3. Fire and the Aesthetics of Destruction
Real time strategy games done well make the player feel powerful and strong. In a competitive battle setting this often translates to defeating opposing units and destroying their buildings. But just as Pitbull's classic punctuates his chorus with a loud "FIREBALL" so too should your game emphasize destruction with fire, explosions, and other visual effects. These provide powerful reinforcement for the player's successes and reward them for their progress. As a player progresses through the game and creates more advanced units, you can build this sense of power by having even more powerful explosions and yes fireballs.

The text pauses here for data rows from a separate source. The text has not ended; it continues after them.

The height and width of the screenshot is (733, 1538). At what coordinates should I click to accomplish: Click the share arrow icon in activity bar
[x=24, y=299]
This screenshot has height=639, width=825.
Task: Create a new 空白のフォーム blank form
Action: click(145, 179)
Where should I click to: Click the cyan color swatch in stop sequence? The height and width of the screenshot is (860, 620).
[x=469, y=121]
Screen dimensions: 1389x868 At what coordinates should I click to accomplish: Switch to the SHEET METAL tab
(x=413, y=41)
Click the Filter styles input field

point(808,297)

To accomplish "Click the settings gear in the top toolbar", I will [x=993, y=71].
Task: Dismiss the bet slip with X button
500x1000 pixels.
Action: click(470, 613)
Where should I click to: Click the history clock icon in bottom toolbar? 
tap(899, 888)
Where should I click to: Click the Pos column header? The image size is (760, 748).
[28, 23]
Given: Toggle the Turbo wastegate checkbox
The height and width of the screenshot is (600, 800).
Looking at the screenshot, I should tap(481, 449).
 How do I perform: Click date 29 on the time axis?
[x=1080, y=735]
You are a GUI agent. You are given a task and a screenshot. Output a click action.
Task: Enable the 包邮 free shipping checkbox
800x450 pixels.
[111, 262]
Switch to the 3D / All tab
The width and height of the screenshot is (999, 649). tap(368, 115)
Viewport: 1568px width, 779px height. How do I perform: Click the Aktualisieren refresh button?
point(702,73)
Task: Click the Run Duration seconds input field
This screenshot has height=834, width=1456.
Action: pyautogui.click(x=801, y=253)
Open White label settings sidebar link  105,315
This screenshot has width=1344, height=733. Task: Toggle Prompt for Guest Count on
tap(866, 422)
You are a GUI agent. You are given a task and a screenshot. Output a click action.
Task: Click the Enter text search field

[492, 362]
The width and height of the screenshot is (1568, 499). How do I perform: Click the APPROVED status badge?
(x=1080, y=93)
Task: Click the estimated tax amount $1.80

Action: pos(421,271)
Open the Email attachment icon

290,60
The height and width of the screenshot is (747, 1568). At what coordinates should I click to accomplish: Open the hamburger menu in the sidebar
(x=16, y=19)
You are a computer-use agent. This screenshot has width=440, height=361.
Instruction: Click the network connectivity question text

4. Usability and Pathfinding Through Fog of War
In his own way Pitbull has a lot to say about prompting units and letting them lead the way forward when the path is unknown. He belts out "I gave Suzie a little pat up on the booty, And she turned around and said, Walk this way". Likewise the units in your game should respond to orders from the player with intelligent movement through the map. If a player directs their troops into the fog of war of a map, make sure your pathfinding system makes the units appear to find intelligent paths through. If they get stuck on walls or in a group of trees, it will destroy the player's confidence in their units. This detracts from the player fantasy of being a strong commander or general.
5. Don't be Afraid of Sequels!
Towards the end of his dance-floor scorcher, Pitbull chants "we're bringing it, we're bringing it, we're bringing it back" because he's not afraid to bring back what's great. Many of the best real time strategy games built on the successes or earlier titles in their franchise. Command and Conquer: Red Alert 2, Age of Empires 2: The Conquorer's Expansion, Starcraft: Brood War, and Warcraft 3: Frozen Throne were all expansions, sequels, or both and are widely acclaimed. Each of these perfected the gameplay that came before to create widely popular and beloved titles. So when working on your next project don't be afraid to expand on past works.
Thanks for reading! Hopefully I was able to pass some of Pittbull's wisdom onto you for your next big RTS project, good luck out there!